• **Problem to work on**
Each line of the listing below, from the very first to the one that contains "Open the App", is to be retyped exactly as it stands.

• **Source records**
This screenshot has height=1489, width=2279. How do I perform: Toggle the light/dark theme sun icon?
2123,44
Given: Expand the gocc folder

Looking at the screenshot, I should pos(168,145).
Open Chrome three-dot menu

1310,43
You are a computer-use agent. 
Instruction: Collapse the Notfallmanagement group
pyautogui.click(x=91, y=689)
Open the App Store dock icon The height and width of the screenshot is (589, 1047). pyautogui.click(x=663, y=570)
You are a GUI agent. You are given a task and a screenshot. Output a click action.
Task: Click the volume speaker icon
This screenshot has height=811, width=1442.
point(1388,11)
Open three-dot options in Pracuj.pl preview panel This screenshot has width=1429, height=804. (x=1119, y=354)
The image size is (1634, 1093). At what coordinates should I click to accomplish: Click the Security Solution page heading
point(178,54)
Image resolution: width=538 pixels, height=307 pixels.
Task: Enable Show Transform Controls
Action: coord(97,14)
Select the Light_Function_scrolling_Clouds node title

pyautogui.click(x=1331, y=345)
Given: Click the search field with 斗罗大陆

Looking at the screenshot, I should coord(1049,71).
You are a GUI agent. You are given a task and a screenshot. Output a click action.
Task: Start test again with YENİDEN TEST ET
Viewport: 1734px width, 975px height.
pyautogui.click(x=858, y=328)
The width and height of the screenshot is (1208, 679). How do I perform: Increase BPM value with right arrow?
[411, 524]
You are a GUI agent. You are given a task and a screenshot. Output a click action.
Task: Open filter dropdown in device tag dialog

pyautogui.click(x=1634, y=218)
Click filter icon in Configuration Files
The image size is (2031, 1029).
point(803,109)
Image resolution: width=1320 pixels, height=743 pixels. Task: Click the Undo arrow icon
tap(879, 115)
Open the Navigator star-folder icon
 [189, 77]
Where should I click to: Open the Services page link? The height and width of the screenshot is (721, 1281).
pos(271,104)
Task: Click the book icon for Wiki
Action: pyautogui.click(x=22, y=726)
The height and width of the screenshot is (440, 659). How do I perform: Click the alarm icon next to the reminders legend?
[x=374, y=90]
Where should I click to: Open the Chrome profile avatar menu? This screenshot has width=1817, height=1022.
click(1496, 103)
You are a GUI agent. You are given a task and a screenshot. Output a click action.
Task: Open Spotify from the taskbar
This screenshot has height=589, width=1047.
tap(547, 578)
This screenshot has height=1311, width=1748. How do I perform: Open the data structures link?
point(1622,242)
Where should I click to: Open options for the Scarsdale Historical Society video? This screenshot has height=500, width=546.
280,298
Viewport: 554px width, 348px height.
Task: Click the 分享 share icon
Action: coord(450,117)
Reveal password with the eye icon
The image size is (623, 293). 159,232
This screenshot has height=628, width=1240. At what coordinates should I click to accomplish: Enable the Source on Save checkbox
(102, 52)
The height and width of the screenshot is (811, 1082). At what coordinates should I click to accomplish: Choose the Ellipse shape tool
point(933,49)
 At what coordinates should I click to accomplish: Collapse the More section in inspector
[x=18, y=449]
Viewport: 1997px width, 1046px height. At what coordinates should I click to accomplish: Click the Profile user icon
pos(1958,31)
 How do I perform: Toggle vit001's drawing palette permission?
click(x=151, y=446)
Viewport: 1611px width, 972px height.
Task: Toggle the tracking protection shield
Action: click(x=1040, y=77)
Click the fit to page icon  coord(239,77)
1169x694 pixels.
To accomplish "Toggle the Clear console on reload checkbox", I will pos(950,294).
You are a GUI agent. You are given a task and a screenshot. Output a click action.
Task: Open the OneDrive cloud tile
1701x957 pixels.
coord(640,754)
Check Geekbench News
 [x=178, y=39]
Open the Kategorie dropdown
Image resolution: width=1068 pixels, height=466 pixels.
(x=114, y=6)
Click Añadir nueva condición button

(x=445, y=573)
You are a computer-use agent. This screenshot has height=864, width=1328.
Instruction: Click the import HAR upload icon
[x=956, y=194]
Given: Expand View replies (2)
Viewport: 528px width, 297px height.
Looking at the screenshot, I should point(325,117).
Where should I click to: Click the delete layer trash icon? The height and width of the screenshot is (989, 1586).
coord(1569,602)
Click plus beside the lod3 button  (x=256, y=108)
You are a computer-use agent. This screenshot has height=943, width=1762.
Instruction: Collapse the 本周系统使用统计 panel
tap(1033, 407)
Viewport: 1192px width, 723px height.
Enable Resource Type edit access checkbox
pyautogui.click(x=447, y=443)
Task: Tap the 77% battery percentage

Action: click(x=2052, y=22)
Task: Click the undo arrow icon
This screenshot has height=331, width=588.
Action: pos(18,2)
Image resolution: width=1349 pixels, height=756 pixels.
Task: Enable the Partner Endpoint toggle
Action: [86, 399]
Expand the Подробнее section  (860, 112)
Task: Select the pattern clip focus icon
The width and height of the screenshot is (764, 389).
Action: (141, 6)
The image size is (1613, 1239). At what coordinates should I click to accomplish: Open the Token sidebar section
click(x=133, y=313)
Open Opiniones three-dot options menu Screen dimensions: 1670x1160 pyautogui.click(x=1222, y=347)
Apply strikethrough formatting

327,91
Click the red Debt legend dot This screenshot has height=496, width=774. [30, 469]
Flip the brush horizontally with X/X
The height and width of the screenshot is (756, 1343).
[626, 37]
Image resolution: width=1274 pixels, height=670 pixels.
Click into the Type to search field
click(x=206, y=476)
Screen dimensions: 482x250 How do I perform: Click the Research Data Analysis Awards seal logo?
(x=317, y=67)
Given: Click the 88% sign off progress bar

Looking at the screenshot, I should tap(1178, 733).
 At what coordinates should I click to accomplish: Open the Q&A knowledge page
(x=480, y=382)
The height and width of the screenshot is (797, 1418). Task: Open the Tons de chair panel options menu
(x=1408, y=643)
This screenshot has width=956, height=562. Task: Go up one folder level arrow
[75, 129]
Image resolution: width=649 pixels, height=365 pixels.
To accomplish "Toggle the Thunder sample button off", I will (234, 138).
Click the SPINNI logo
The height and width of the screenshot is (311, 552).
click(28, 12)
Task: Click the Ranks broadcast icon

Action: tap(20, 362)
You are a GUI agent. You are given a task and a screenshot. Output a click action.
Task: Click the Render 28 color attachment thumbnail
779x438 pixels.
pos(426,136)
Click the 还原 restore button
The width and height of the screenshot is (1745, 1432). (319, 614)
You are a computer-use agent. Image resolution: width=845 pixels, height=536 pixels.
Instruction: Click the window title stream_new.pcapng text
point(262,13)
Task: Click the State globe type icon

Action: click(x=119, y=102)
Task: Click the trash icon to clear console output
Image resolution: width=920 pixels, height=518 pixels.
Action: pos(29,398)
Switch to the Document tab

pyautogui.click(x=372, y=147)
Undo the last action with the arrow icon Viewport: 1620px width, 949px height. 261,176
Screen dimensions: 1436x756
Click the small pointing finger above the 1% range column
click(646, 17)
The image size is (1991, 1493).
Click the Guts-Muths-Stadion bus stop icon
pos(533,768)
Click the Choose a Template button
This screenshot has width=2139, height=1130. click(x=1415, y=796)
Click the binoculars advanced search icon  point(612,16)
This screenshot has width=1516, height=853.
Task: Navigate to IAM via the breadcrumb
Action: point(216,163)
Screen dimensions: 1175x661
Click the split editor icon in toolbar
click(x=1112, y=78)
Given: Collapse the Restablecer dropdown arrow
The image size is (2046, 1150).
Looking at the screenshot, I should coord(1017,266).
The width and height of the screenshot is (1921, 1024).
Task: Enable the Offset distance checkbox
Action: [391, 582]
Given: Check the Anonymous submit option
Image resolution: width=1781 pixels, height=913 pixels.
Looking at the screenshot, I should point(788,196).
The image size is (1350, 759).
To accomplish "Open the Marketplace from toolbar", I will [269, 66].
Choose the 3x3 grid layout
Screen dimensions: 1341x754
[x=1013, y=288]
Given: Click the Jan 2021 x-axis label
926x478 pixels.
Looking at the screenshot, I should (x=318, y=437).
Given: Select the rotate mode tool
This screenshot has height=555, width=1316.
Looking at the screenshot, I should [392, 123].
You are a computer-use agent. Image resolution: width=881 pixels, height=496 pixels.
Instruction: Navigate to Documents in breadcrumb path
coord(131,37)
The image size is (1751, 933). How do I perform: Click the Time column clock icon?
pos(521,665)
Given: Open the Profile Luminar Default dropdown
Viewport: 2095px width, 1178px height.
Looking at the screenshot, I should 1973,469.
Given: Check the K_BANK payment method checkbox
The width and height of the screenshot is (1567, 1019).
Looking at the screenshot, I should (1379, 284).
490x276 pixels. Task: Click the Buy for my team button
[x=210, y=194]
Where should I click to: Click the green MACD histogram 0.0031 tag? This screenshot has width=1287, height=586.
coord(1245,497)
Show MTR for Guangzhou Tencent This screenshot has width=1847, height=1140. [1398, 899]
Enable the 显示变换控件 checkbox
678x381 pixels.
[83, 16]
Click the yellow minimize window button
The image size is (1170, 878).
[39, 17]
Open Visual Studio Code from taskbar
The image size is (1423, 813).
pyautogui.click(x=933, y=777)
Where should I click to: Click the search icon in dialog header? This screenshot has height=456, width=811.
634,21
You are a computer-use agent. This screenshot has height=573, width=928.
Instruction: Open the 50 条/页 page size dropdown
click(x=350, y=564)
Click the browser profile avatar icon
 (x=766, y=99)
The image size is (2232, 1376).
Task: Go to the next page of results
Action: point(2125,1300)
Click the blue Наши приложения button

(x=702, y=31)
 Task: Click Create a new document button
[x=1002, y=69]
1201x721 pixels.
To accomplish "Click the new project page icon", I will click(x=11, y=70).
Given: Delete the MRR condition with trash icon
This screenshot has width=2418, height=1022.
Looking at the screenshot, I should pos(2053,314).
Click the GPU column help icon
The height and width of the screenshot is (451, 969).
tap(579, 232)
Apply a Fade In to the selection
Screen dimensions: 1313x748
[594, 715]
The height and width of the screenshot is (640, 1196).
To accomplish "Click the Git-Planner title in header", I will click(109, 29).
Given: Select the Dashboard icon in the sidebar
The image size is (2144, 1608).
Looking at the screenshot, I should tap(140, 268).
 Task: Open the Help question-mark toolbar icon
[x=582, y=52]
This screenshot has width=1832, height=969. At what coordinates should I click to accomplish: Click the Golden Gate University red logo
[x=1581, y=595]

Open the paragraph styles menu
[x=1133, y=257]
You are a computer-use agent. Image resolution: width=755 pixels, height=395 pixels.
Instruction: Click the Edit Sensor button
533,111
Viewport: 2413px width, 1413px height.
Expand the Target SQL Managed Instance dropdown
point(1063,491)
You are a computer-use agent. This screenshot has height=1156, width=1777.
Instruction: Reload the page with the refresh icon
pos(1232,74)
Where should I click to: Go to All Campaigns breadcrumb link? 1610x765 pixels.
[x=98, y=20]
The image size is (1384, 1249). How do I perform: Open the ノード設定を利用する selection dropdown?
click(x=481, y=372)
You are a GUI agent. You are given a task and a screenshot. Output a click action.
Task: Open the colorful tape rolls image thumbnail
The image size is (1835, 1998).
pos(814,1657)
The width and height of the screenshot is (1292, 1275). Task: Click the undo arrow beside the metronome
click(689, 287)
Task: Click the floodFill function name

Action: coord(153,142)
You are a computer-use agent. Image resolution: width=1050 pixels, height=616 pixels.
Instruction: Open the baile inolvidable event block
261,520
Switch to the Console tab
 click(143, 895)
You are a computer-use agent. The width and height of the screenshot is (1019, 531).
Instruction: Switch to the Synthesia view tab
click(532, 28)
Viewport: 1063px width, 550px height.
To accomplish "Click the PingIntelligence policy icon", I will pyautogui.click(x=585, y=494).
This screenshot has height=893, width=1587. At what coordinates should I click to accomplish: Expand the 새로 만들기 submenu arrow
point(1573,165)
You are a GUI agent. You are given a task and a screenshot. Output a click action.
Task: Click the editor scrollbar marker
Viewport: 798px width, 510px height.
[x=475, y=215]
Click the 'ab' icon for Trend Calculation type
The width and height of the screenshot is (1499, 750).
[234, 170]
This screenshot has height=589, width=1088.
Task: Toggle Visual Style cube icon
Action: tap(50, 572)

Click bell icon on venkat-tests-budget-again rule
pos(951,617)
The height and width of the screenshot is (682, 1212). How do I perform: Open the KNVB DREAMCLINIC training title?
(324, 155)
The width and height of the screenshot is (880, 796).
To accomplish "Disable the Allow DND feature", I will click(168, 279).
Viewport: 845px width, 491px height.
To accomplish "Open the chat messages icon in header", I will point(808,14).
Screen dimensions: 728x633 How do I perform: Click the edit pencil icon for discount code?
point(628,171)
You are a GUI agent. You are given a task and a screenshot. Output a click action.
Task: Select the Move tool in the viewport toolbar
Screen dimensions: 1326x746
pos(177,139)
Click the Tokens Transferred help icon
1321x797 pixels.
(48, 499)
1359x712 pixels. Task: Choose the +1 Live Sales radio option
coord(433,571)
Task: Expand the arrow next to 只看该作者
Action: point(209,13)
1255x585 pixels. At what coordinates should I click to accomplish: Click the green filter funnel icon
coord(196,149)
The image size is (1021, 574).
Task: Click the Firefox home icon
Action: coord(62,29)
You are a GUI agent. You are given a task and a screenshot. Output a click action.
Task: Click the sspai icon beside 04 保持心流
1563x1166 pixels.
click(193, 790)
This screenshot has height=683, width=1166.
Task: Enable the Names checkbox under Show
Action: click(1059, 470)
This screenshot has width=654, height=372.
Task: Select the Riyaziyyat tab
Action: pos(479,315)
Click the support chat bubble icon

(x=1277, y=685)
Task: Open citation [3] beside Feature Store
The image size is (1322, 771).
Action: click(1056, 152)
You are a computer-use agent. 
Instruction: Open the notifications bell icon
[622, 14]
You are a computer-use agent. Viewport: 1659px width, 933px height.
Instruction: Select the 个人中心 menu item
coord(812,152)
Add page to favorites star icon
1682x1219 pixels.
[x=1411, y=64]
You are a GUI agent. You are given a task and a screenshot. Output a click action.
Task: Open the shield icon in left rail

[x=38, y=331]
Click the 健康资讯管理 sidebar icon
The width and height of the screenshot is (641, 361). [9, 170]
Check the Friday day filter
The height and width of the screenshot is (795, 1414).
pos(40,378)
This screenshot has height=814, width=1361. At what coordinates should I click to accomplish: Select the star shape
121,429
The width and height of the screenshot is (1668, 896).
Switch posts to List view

• **Your response**
This screenshot has height=1489, width=2279. How do I perform: Toggle the light/dark theme sun icon?
2123,44
Given: Expand the gocc folder

Looking at the screenshot, I should pos(168,145).
Open Chrome three-dot menu

1310,43
You are a computer-use agent. 
Instruction: Collapse the Notfallmanagement group
pyautogui.click(x=91, y=689)
Open the App Store dock icon The height and width of the screenshot is (589, 1047). pyautogui.click(x=663, y=570)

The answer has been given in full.